(Records from a collection)
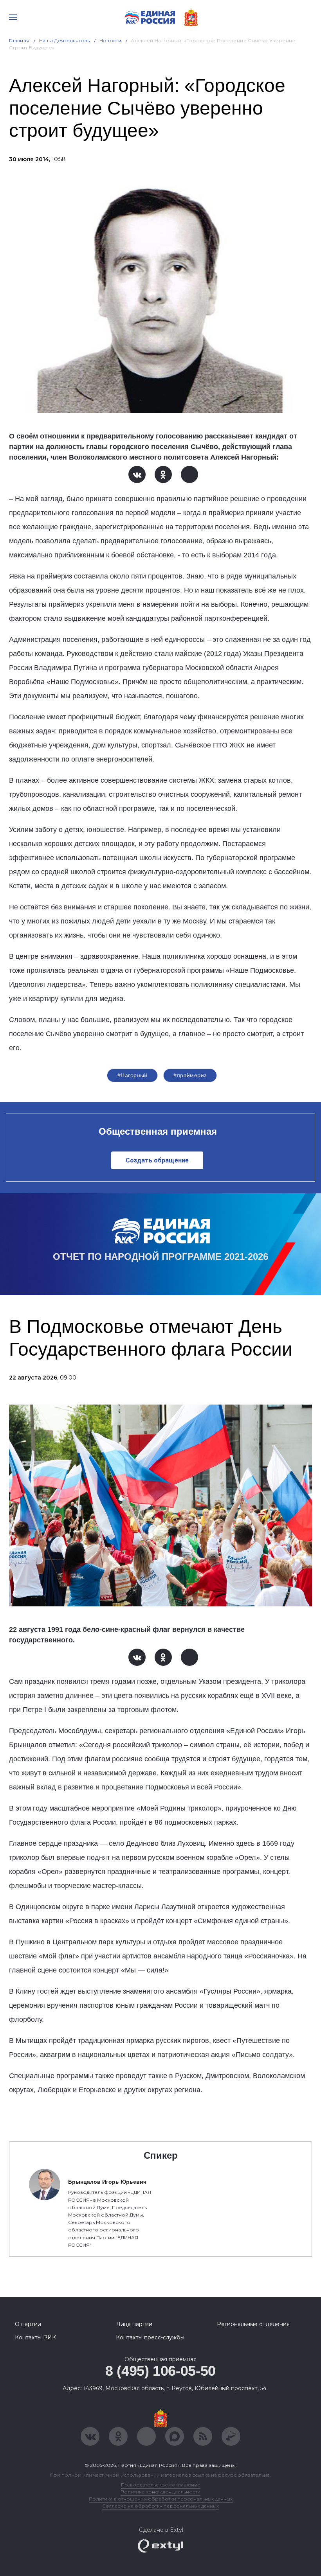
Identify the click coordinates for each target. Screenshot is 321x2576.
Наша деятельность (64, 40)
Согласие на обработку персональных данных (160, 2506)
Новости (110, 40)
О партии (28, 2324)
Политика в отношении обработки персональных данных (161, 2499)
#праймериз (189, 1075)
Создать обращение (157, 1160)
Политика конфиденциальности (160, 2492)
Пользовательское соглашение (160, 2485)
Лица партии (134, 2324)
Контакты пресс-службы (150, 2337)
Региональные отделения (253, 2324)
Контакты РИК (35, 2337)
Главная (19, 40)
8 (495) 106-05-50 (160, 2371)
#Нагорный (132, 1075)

**Problem details:** What is needed is every entry above, repeated exactly, with the pictures dropped.

**Answer to the exercise:**
Identify the click coordinates for each target. Screenshot is 321x2576.
Наша деятельность (64, 40)
Согласие на обработку персональных данных (160, 2506)
Новости (110, 40)
О партии (28, 2324)
Политика в отношении обработки персональных данных (161, 2499)
#праймериз (189, 1075)
Создать обращение (157, 1160)
Политика конфиденциальности (160, 2492)
Пользовательское соглашение (160, 2485)
Лица партии (134, 2324)
Контакты пресс-службы (150, 2337)
Региональные отделения (253, 2324)
Контакты РИК (35, 2337)
Главная (19, 40)
8 (495) 106-05-50 (160, 2371)
#Нагорный (132, 1075)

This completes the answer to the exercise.